Today we commemorate the life of a good man. Not a perfect man — a good man. At a time when violent change was convulsing the nation, he stood for non-violence. At a time when hatred fed its caustic poison into the veins of a nation, he abstained. He preferred the milk of human kindness to the drunkenness of hate.
All he did was walk.
In the face of guns, smoke, fire and fire hose, he walked. In the face of threats, taunts and vitriolic anger, he walked. In the face of beatings and imprisonment, he walked. In the face of long-standing bitterness and revenge-seeking, he walked.
Vengeance is mine, I will repay, saith the Lord (Romans 12:19). He believed that, so he walked.
He was a calm presence in turbulent times, and as such he was a gift from God to our society. Things could have easily gotten worse. For a while they did, until he turned up and just walked. Like Jesus sleeping in the boat in the middle of a turbulent storm, he had a different agenda. He calmed the sea. He walked.

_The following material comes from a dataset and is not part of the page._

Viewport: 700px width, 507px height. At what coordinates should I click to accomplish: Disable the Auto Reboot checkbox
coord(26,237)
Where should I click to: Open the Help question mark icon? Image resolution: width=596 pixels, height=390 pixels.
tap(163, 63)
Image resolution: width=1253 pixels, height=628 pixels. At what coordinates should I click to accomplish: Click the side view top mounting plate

He didn’t walk away. He walked into. Right into the middle of everything, he walked. He locked arms with his fellow human beings, and walked.
We can walk today because of the One who walks with us. I believe he walked under the same power. We can lock arms and walk right into whatever we are facing.
“We’ve been in the mountain of racial injustice long enough,” Martin Luther King said in a speech to a Los Angeles synagogue in 1965. “And now it is time for us to move on to that great and noble realm of justice and brotherhood.”
He walked, and he kept on walking right up over that mountain, until he was gone.